Former President Robert Kocharian’s lawyers and detractors offered on Friday different interpretations of conclusions drawn by the European Court of Human Rights (ECHR) regarding the legality of coup charges brought against him.

Kocharian is prosecuted under Article 300.1of Armenia’s Criminal Code dealing with “overthrow of the constitutional order.” The accusation rejected by him as politically motivated stems from the 2008 post-election unrest in Yerevan that left ten people dead.

The current code was enacted in 2009. Kocharian’s lawyers maintain that the article in question cannot be used retroactively against him. They argue that the previous code, which was in force during the dramatic events of March 2008, had no clauses relating to “overthrow of the constitutional order” and contained instead references to “usurpation of state power.”

Prosecutors insist that there are no significant differences between the two definitions of a crime allegedly committed by the man who ruled Armenia from 1998-2008.

Kocharian’s legal team last year asked Armenia’s Constitutional Court to declare the coup charge illegal. A Yerevan judge who initially presided over the ex-president’s trial likewise asked the court to pass judgment on the legality of the accusation.

The Constitutional Court in turn decided in July 2019 to request an “advisory opinion” on the matter from the ECHR as well as the Venice Commission of the Council of Europe. It asked the Strasbourg-based court, among other things, to conclude whether or not the recourse to Article 300.1 violated the European Convention on Human Rights

The ECHR’s Grand Chamber released a lengthy and complex opinion on Friday. Citing the European convention and “case-law,” it concluded that Kocharian cannot be prosecuted for overthrowing the constitutional order if that entails “more serious consequences” for the ex-president than “usurpation of state power” would.

“If the subsequent law is more severe than the law that was in force at the time of the alleged commission of the offence, it may not be applied,” reads the ECHR opinion.

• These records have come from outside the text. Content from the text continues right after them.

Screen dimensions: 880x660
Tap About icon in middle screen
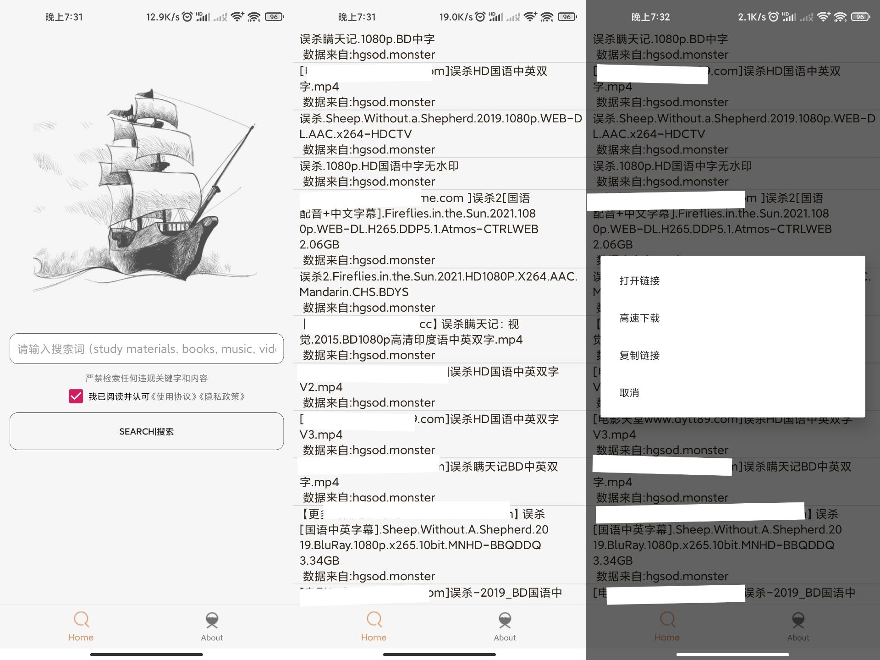505,620
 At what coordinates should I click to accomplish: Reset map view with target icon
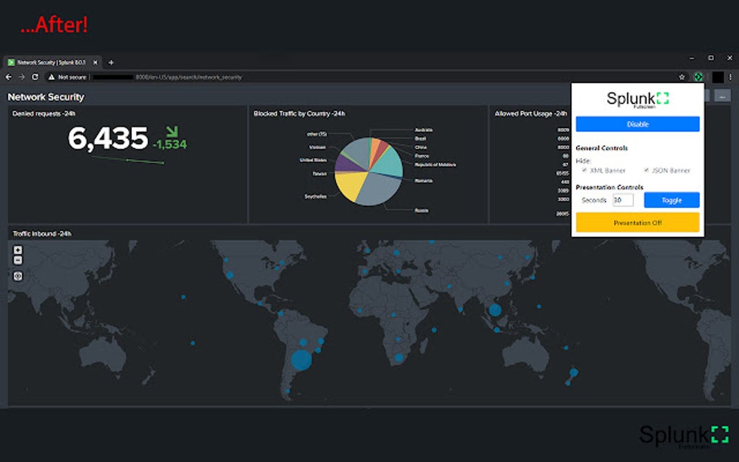(x=18, y=276)
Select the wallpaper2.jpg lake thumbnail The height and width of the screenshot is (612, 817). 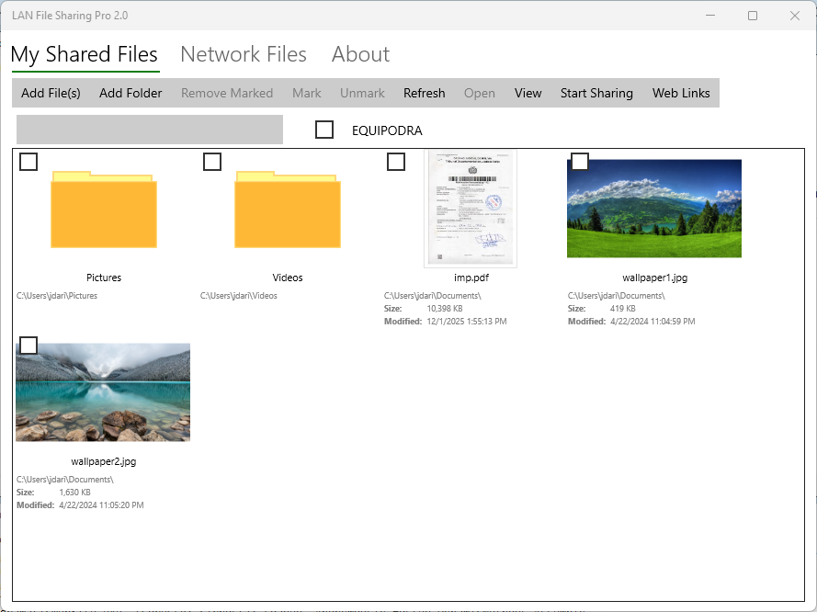tap(103, 391)
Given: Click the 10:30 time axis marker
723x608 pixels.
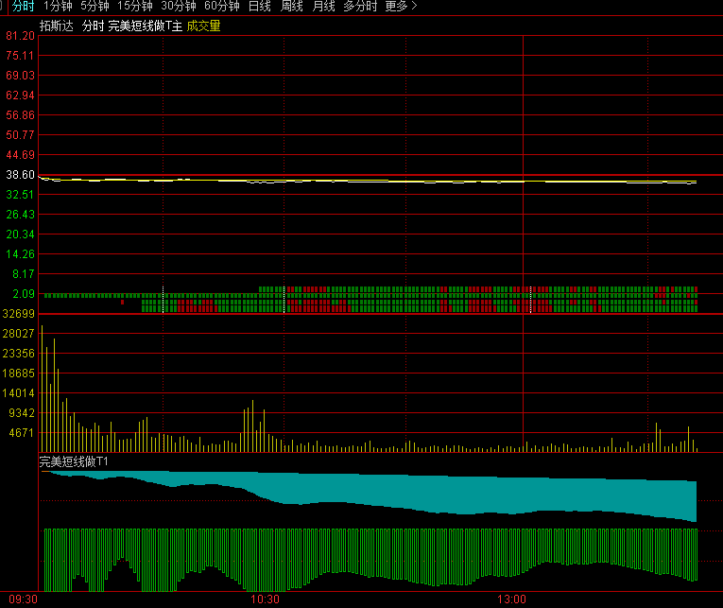Looking at the screenshot, I should (x=265, y=599).
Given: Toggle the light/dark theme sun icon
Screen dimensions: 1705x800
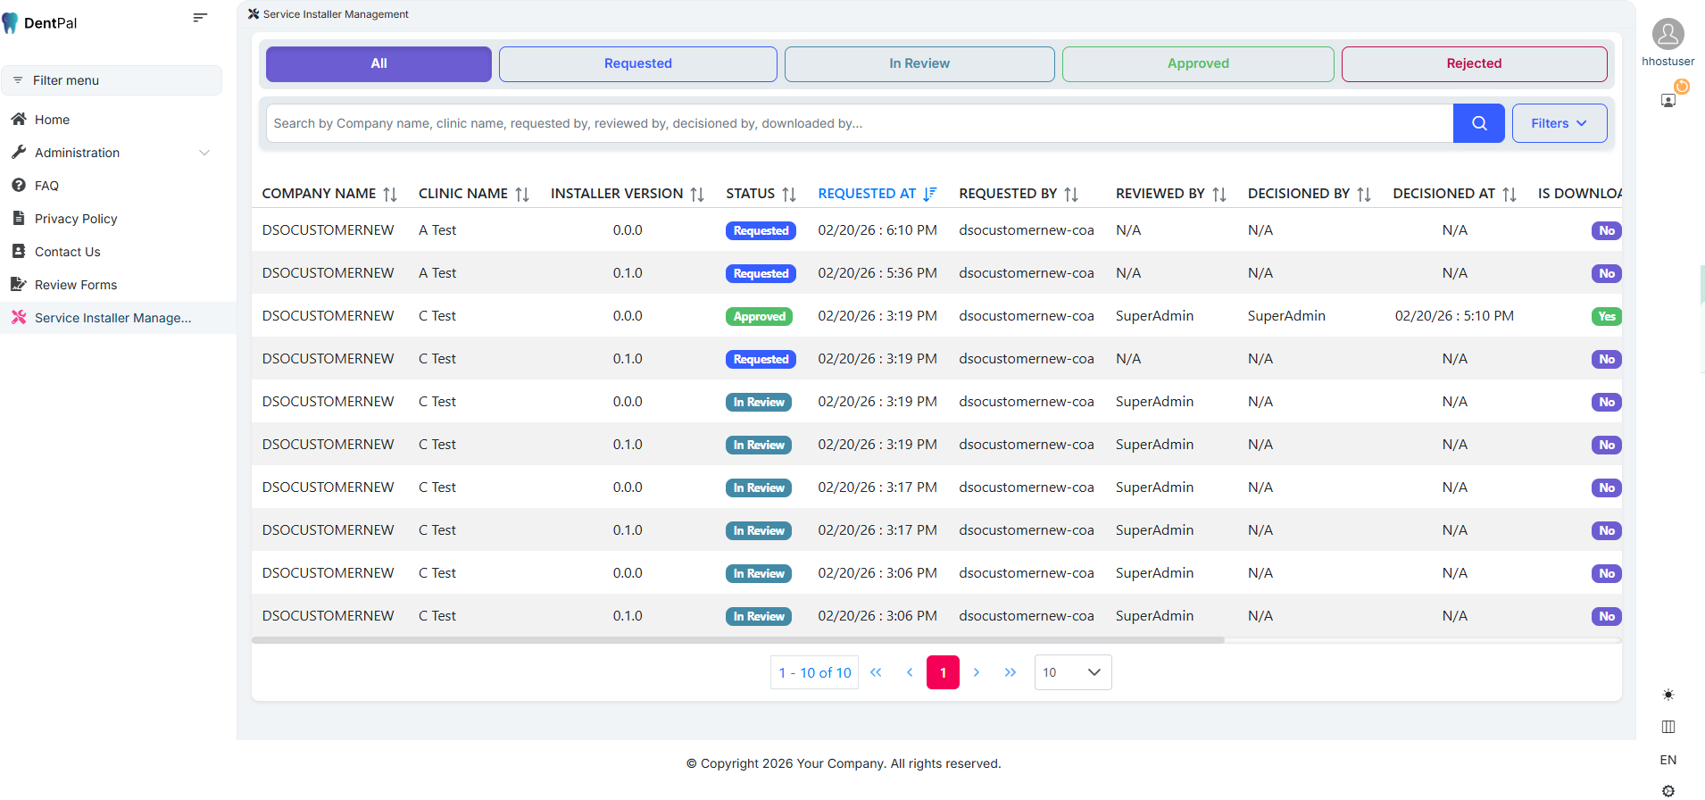Looking at the screenshot, I should [1668, 695].
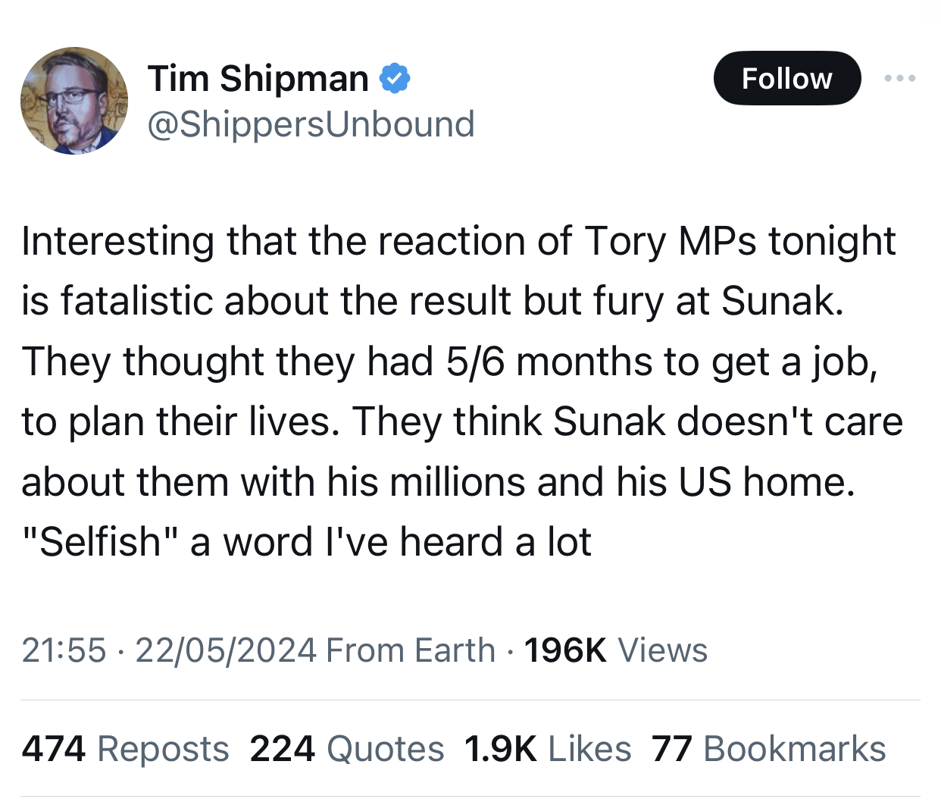
Task: Click the word Views beside 196K
Action: tap(662, 650)
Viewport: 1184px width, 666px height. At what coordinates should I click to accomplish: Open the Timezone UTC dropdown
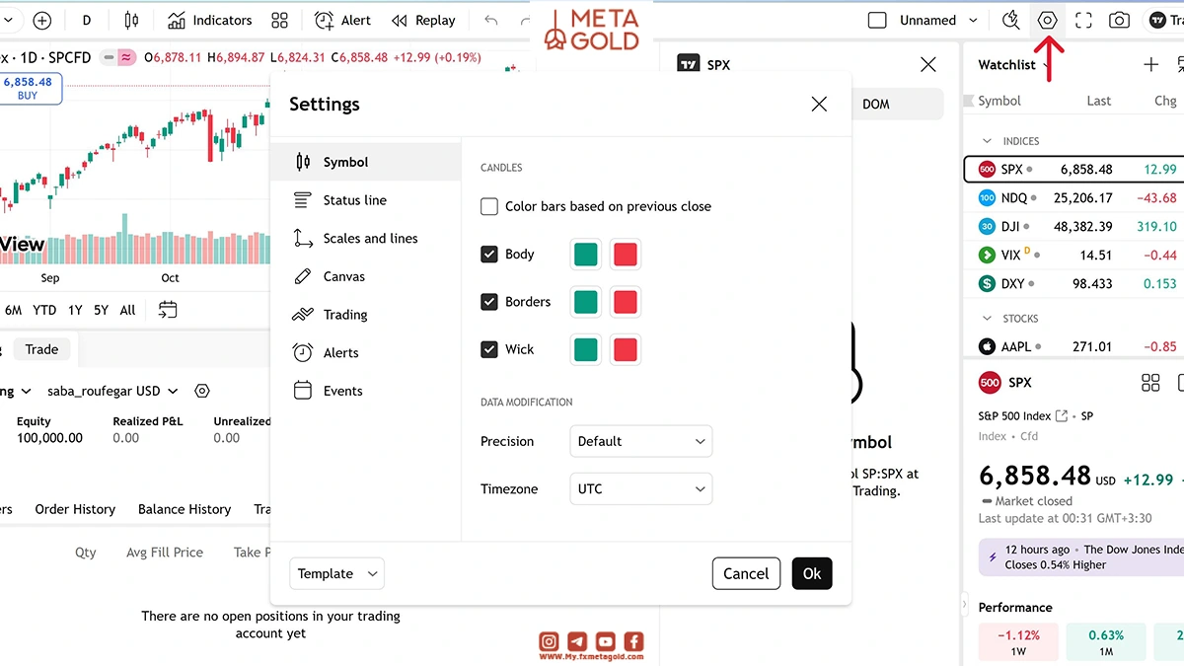(x=641, y=488)
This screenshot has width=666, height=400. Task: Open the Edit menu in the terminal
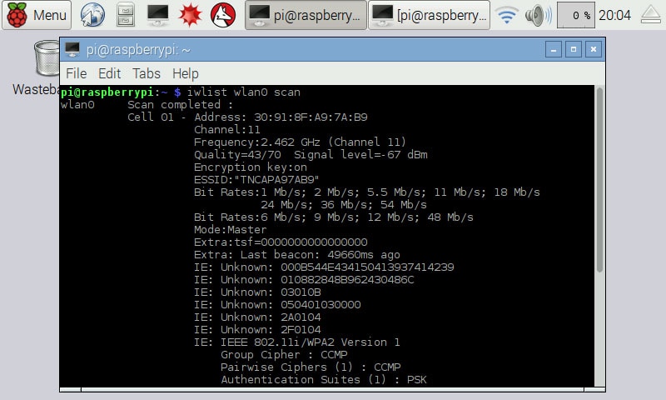point(109,73)
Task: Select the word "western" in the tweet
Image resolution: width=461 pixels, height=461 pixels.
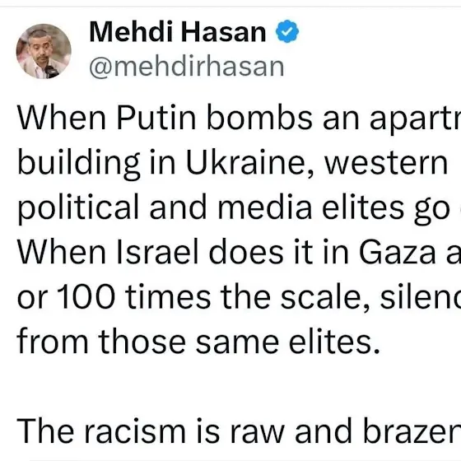Action: pos(386,163)
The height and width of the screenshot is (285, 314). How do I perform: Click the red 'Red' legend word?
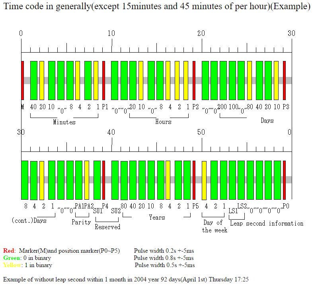coord(9,251)
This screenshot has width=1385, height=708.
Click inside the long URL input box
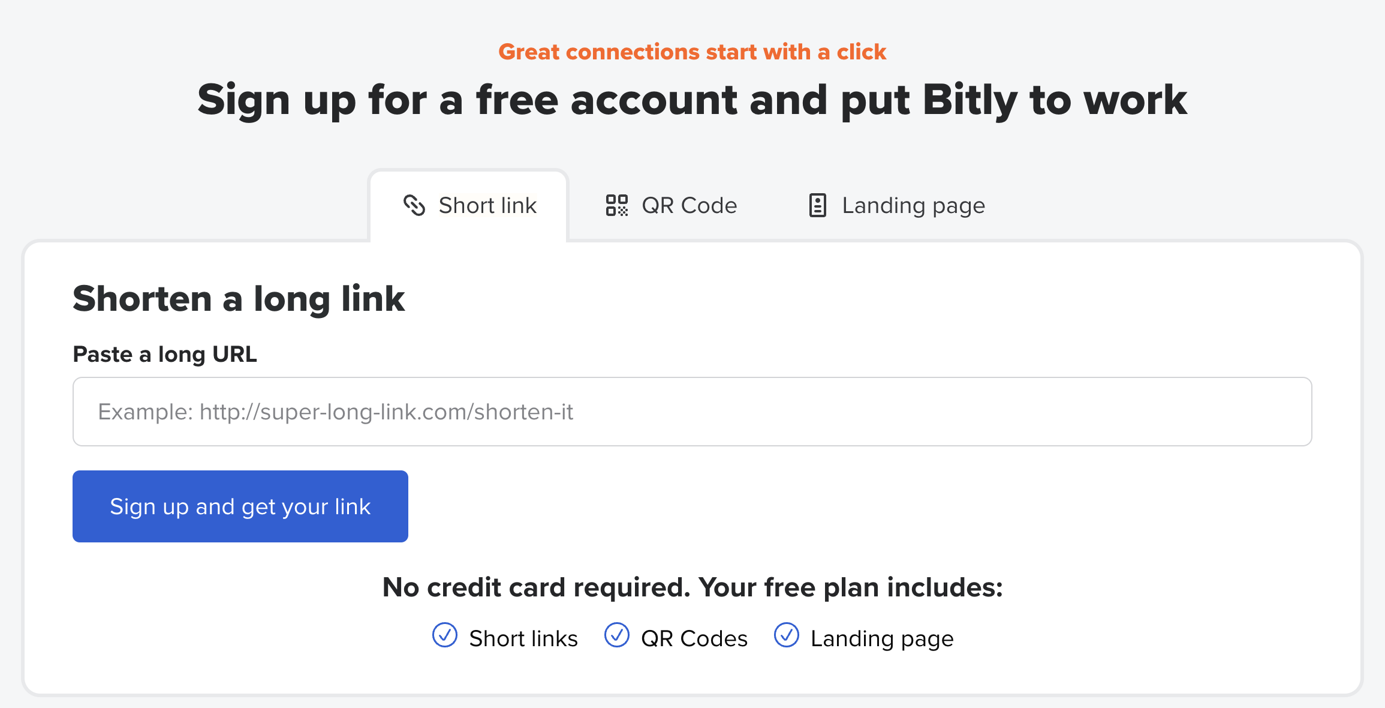tap(692, 412)
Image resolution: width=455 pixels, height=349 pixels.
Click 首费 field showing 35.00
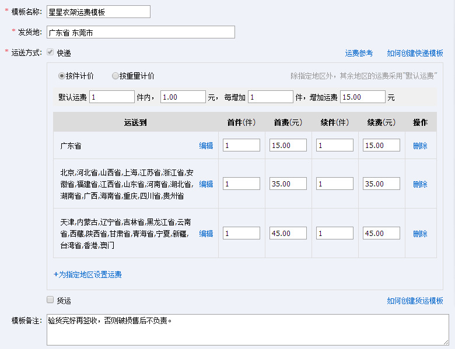click(288, 184)
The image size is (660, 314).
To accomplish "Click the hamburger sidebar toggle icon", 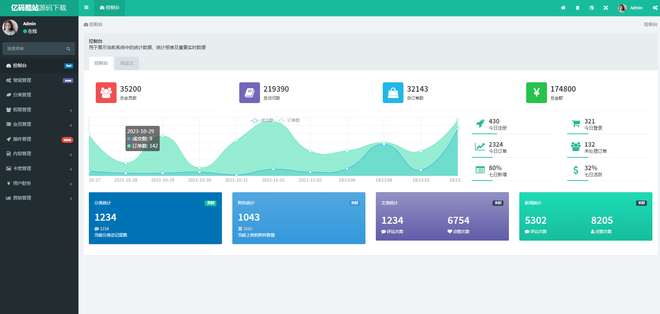I will click(x=86, y=8).
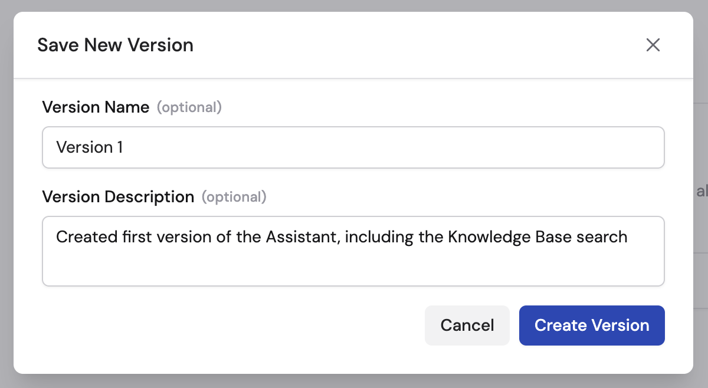Viewport: 708px width, 388px height.
Task: Click the '(optional)' text beside Version Description
Action: coord(234,197)
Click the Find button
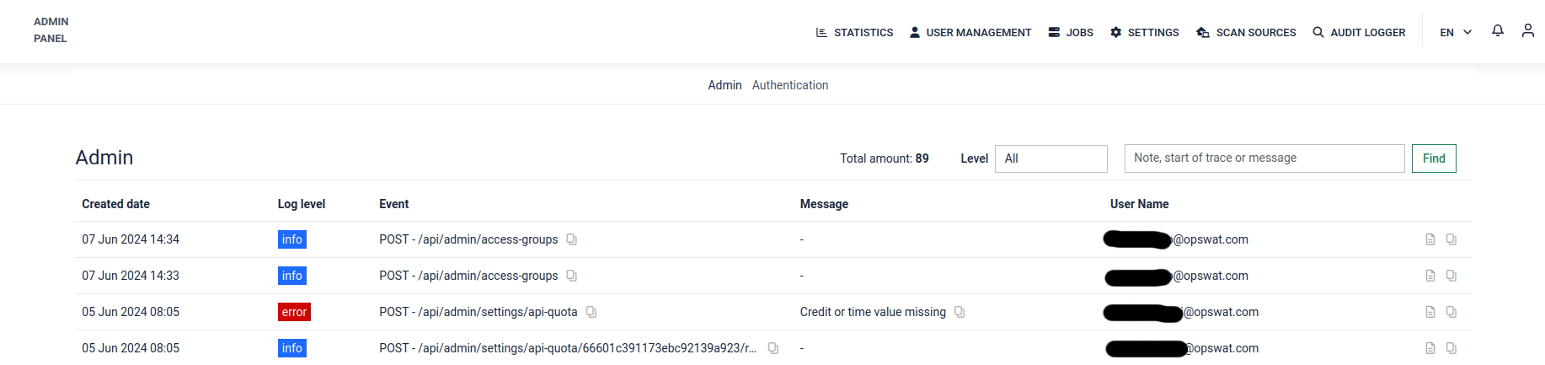The height and width of the screenshot is (365, 1545). click(x=1434, y=158)
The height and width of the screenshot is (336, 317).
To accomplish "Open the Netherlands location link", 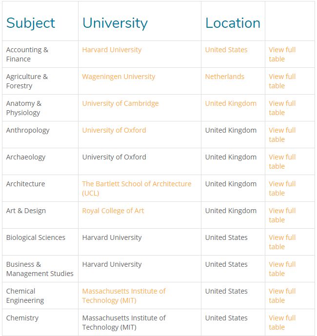I will (x=225, y=77).
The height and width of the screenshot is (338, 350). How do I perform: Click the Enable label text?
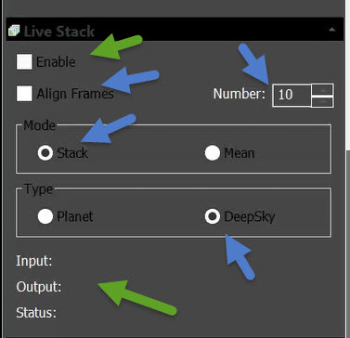[x=56, y=62]
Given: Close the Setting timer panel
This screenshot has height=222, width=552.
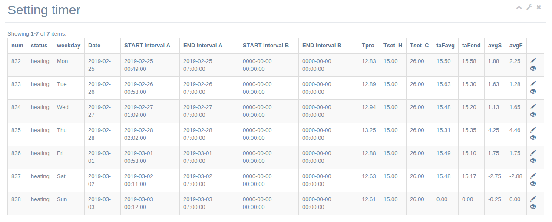Looking at the screenshot, I should tap(539, 7).
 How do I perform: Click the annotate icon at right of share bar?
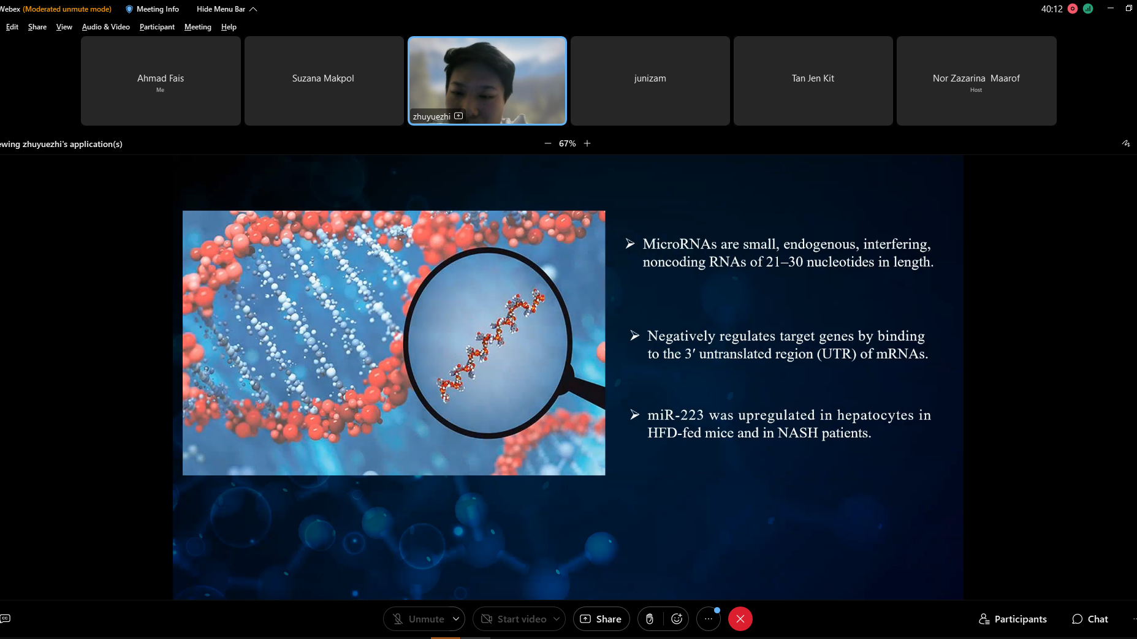pyautogui.click(x=1126, y=143)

The Grand Chamber stressed at the same time that it is up to Armenian courts to look into “specific circumstances of the case” and “establish whether all constitutive elements of the offence … were fulfilled under the provisions of the Criminal Code in the version in force at the time of the impugned events.”

“Should this not be so, the subsequent Article 300.1 of the 2009 [Criminal Code] cannot be considered as more lenient and, consequently, may not be applied in the case,” it added.

Armenia -- Former President Robert Kocharian attends hearins at the Court of Appeals, Yerevan, December 9, 2019.
Armenia -- Former President Robert Kocharian attends hearins at the Court of Appeals, Yerevan, December 9, 2019.

Kocharian’s lawyers were quick to hail this conclusion. One of them, Aram Vartevanian, claimed that it essentially reflects what they have said all along.

But Tigran Yegorian, a lawyer representing relatives of anti-Kocharian protesters killed in the March 2008 clashes with riot police in Yerevan, claimed the opposite. He argued that the ECHR did not say that Kocharian was indicted in breach of the European Convention.

“This question has to be answered by the national court dealing with this case,” Yegorian told RFE/RL’s Armenian service.

Vladimir Vartanian, the pro-government chairman of the Armenian parliament committee on legal affairs, also insisted that the ECHR did not side with Kocharian. “The ECHR said that it does not consider the existence of Article 300.1 a violation of the European Convention in itself,” he said.

The Constitutional Court has yet to receive a similar opinion from the Venice Commission. Vartanian suggested that it will resume hearings on Kocharian’s and the district court judge’s appeals only after the commission’s response.

The Constitutional Court announced its decision to appeal to the two European bodies one day after Prime Minister Nikol Pashinian launched a scathing attack on its chairman, Hrayr Tovmasian. Pashinian accused him of cutting political deals with former President Serzh Sarkisian to “privatize” the country’s highest court. Tovmasian rejected the accusations.

Tovmasian and six other judges of the 9-member court have since been under strong government to pressure to resign. They have refused to quit.